Castle Hill, now on its third pub plan, is relatively straightforward.
The Thandi Brothers owned the pub, built a new structure which exceeded the permission they were given and, in a long and drawn out process, were forced to tear it down.
It appears since that episode people (and by that I include our councillors as well as the humble hoi polloi of you and I) seem now to have concrete views on the plan.
It’s either a yes or a no. And there’s no grey area for most.
On one side we have vocal groups opposed to the development for a variety of reasons whether they be economic, environmental or simply because of the owner’s previous planning indiscretion.

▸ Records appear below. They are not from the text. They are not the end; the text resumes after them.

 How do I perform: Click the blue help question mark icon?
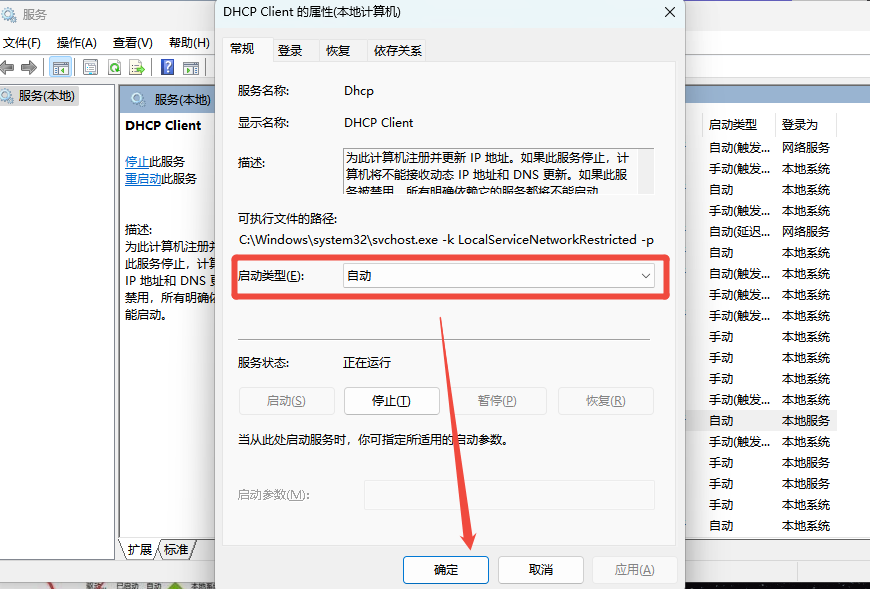coord(167,67)
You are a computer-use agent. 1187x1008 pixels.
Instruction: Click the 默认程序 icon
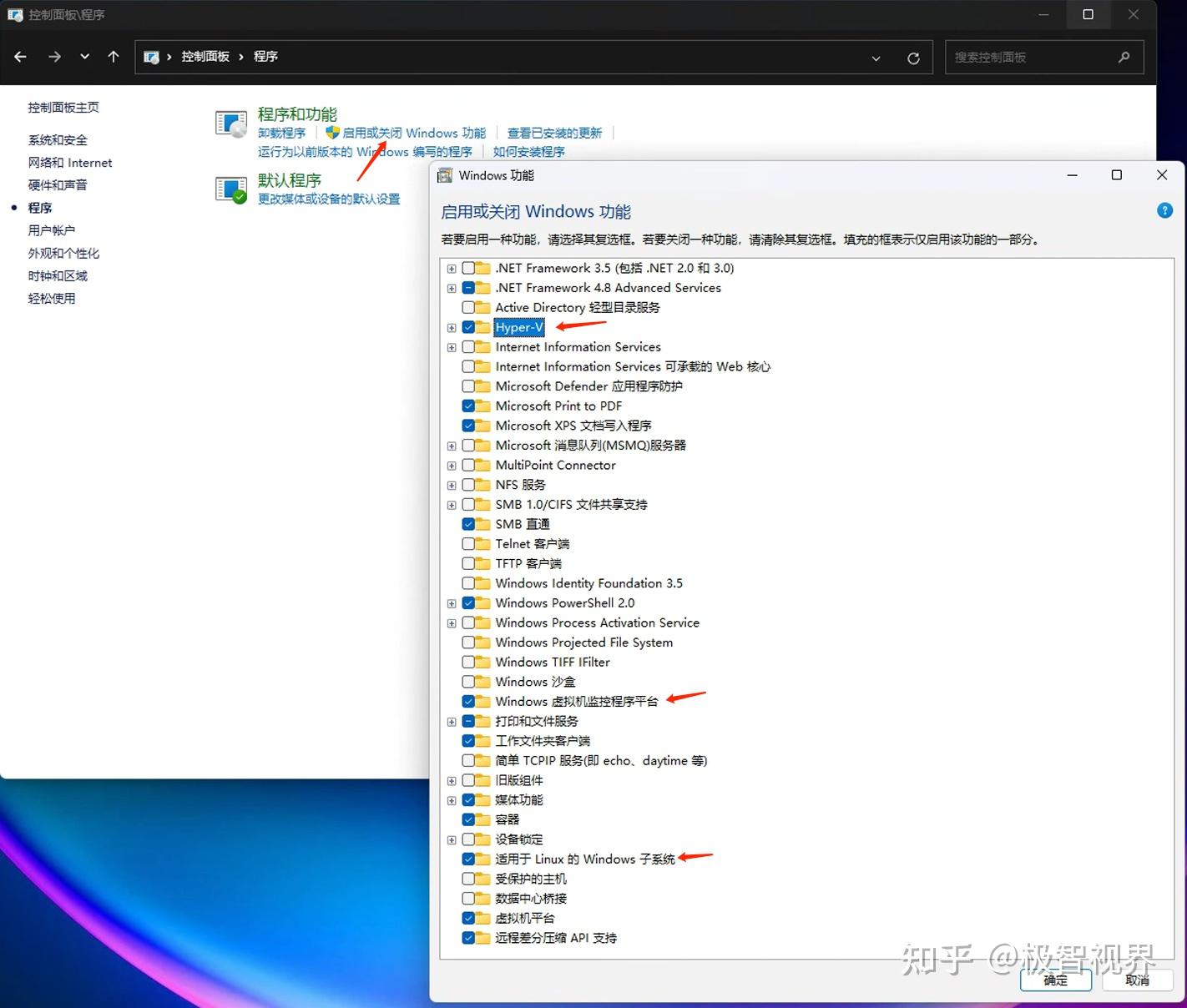click(230, 189)
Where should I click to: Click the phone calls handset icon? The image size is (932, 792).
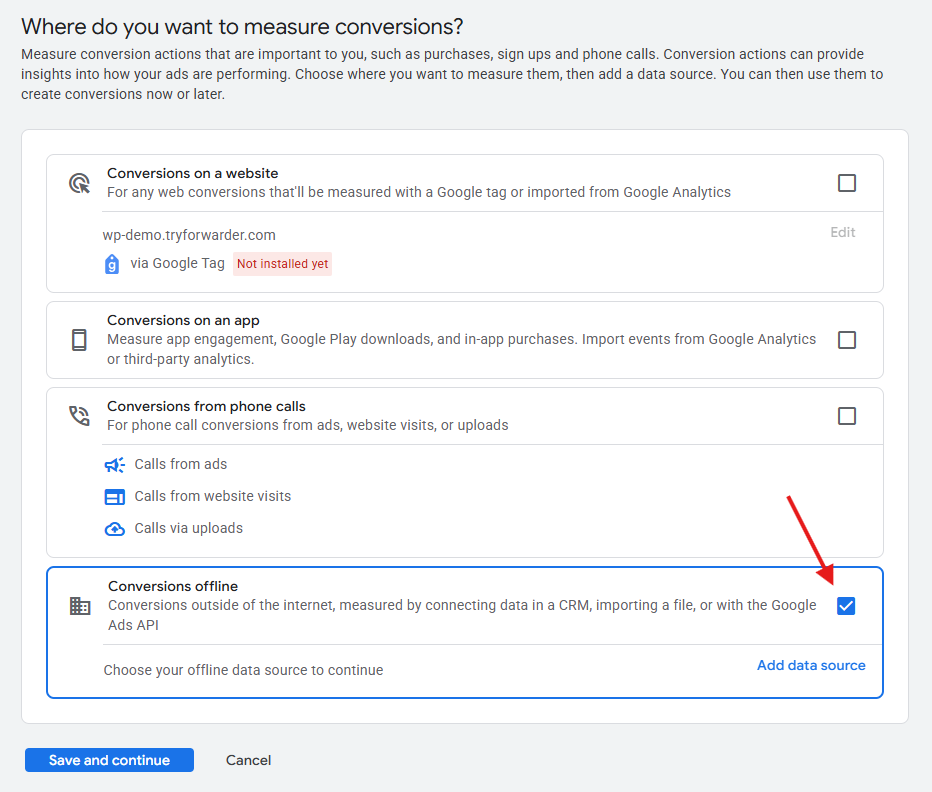[x=79, y=416]
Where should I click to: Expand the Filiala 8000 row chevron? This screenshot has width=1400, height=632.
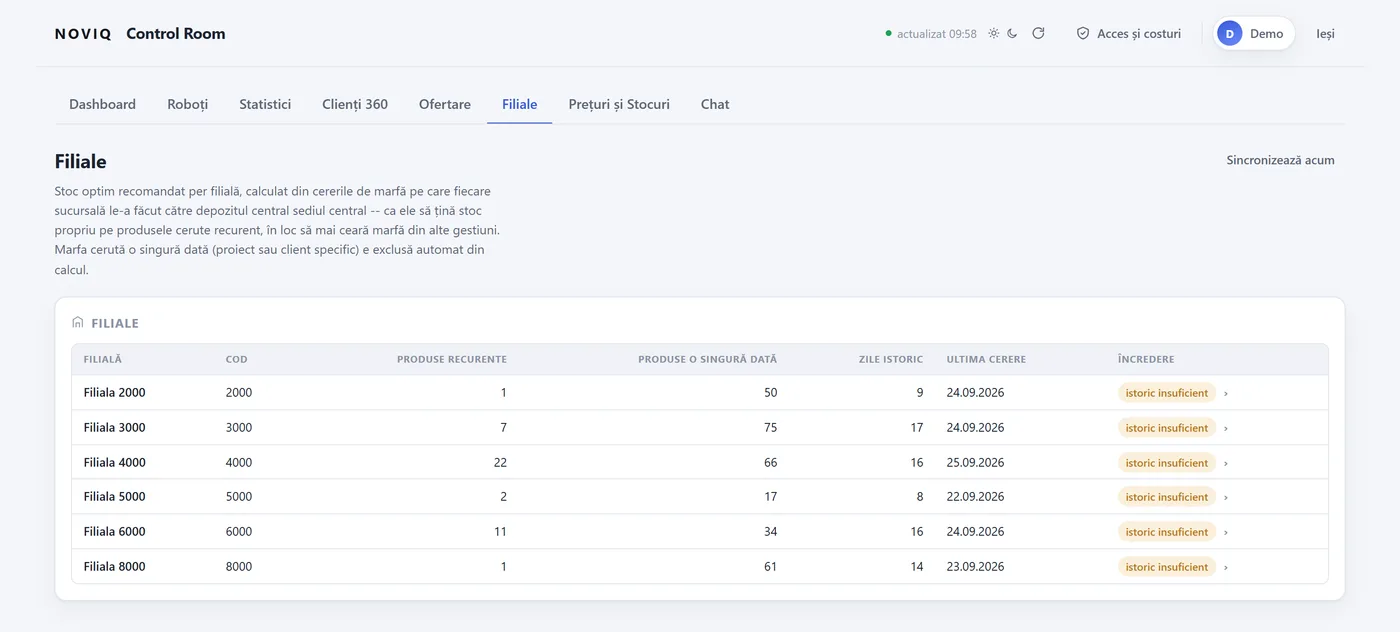(x=1226, y=567)
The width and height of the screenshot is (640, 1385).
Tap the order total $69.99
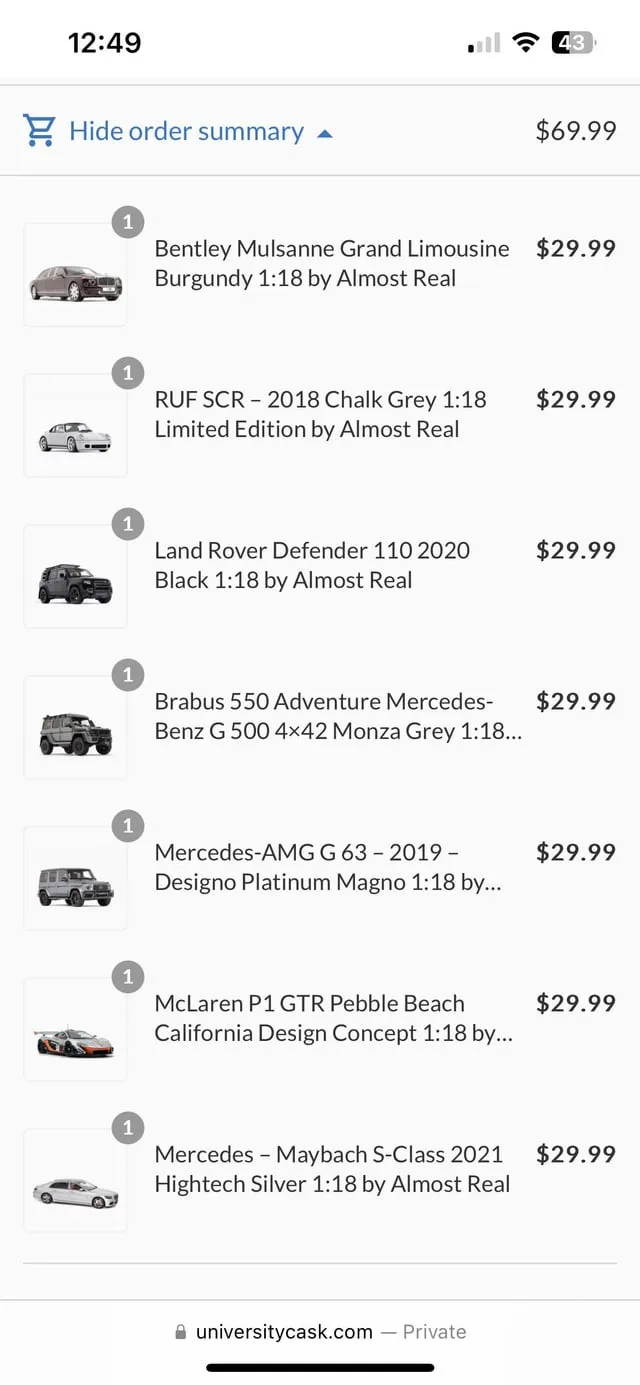click(575, 131)
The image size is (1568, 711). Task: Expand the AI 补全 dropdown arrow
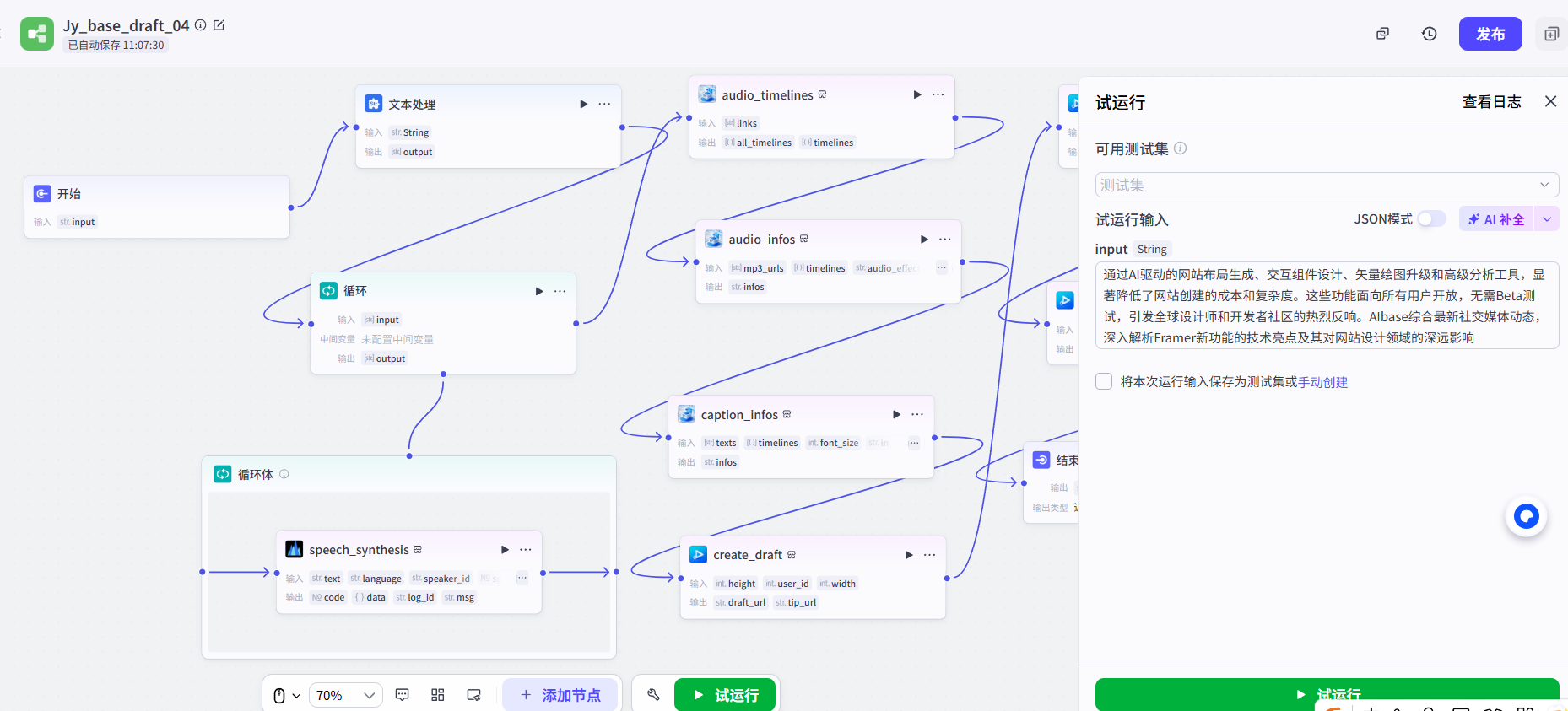(x=1547, y=219)
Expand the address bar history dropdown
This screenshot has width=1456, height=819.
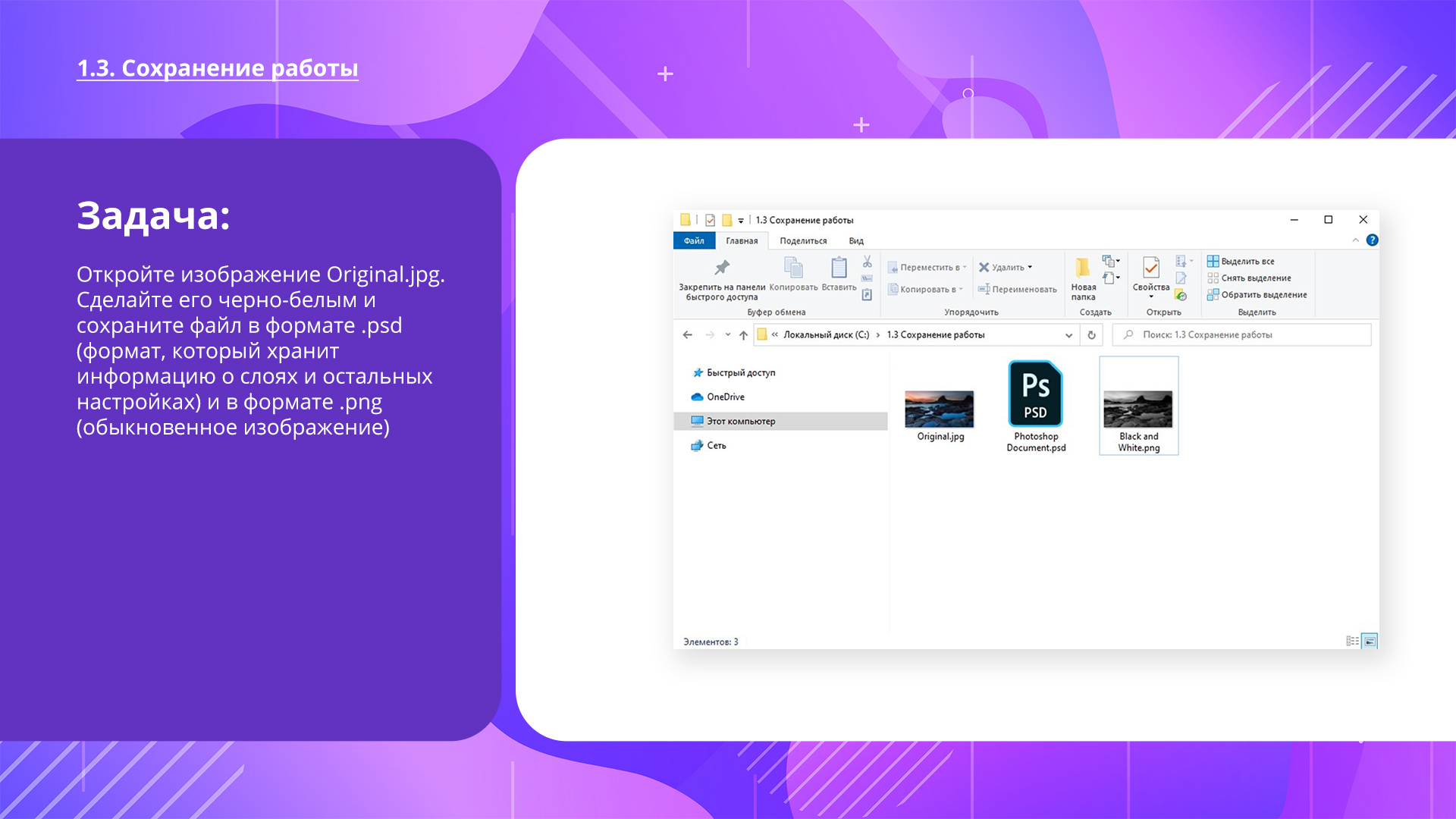pos(1068,335)
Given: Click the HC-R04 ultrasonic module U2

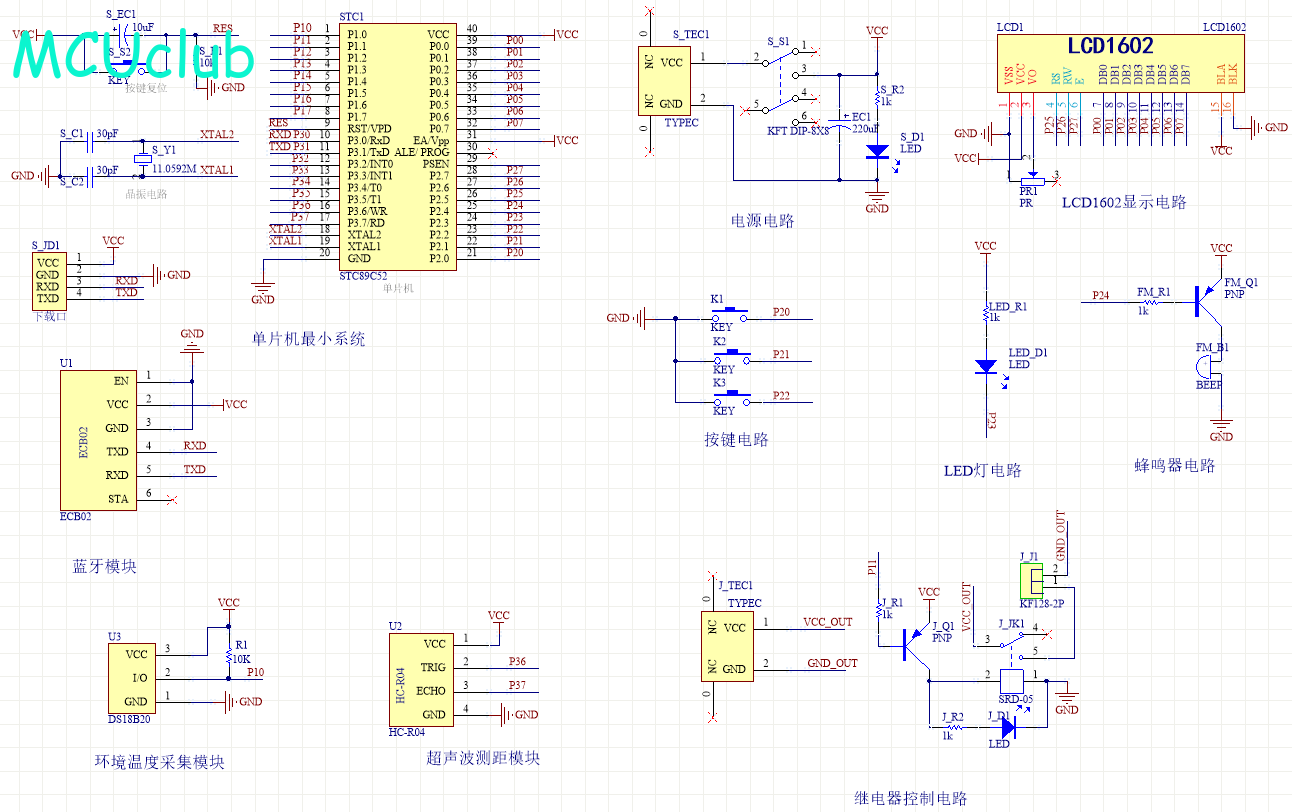Looking at the screenshot, I should pos(421,679).
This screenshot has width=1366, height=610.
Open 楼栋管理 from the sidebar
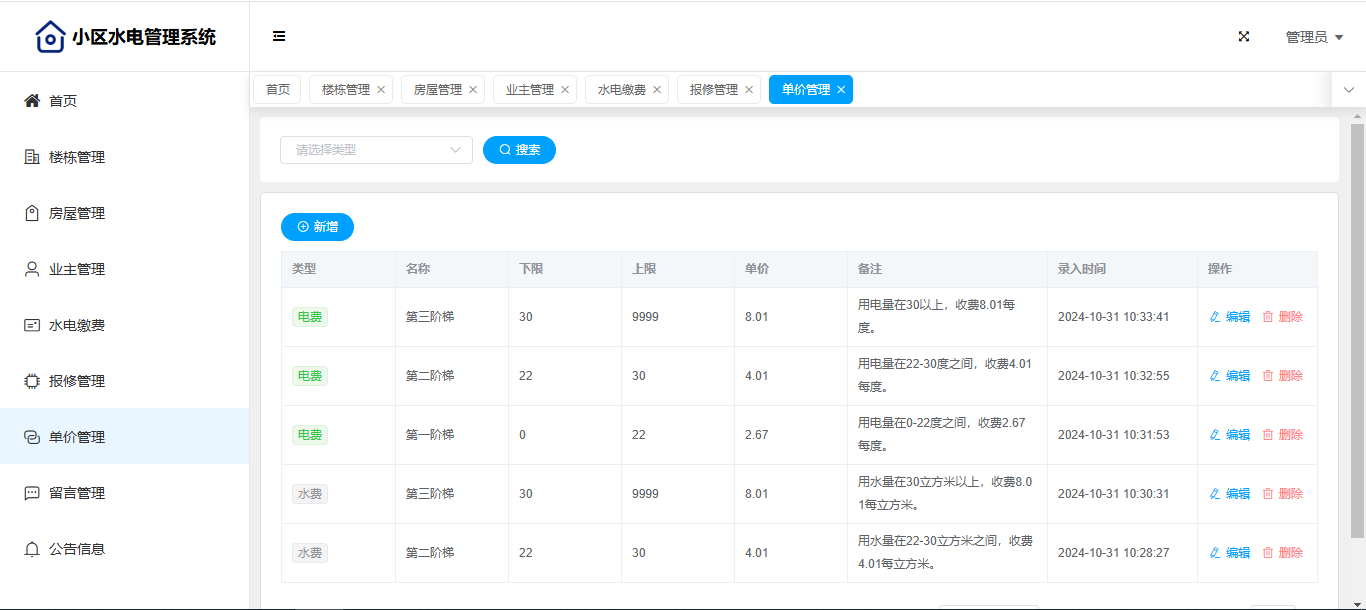pos(77,157)
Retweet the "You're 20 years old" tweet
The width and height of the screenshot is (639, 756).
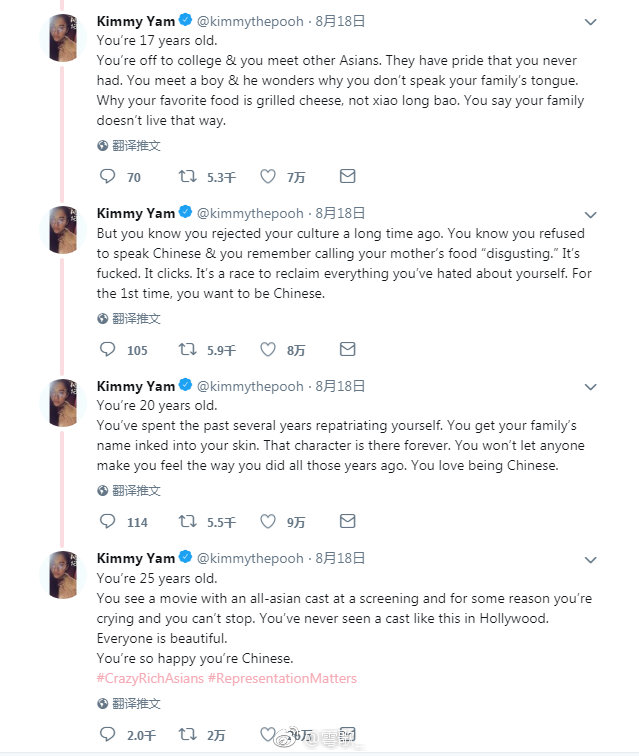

On the other we have, I think, a less vocal but probably more numerous group of people who would be happy to see a pub up there if for nothing else to give shelter against the winds that buffet the thousands of visitors who make the trip up there every year.
Either way, there are plenty of opinions flying about – much like the hats on top of the aforementioned hill.
The recently closed George Hotel also provokes strong views. It’s a prime site in the town centre. It’s a historic hotel – not least for the role it played in the formation of the Rugby League.
But what can it be? Will it ever be a hotel again? Is there the demand for the rooms it provides at the current cost? Could it be a budget hotel?
What about a restaurant and offices? Would that be sacrilege to one of the icons of Huddersfield?
Even in these financially straitened times I’m sure there will be people looking around at whether the George could be reborn as flats or serviced apartments. But would that ‘privatisation’ be in keeping with the public role the building plays in Huddersfield?
Either way people will have an opinion on what should happen to this plot.
And for all the disagreements and disparaging words that will be spat out to proponents and opponents of the various plans for these two sites, we should remember one thing.
There can’t be many places in Britain today where people care enough to trade verbal blows to such an extent about something that really doesn’t affect them that much.
As we lurch ever further forward into the 21st century and hear about the fragmentation of society, the breakdown of law and order and the splintering of established norms, surely it’s heartening that in our town there is enough civic pride to get hot under the collar about our history – and how we act as caretaker for it in the present.
For all those who want a pub on Castle Hill and can’t understand why some don’t, for all those who believe the pub would be an affront, for all those who want a hotel or nothing and for those who want anything but another empty building, just think how depressing it would be if no-one cared rather than someone disagreeing.
As long as people are willing to argue, then maybe the future of these two sites may just be OK.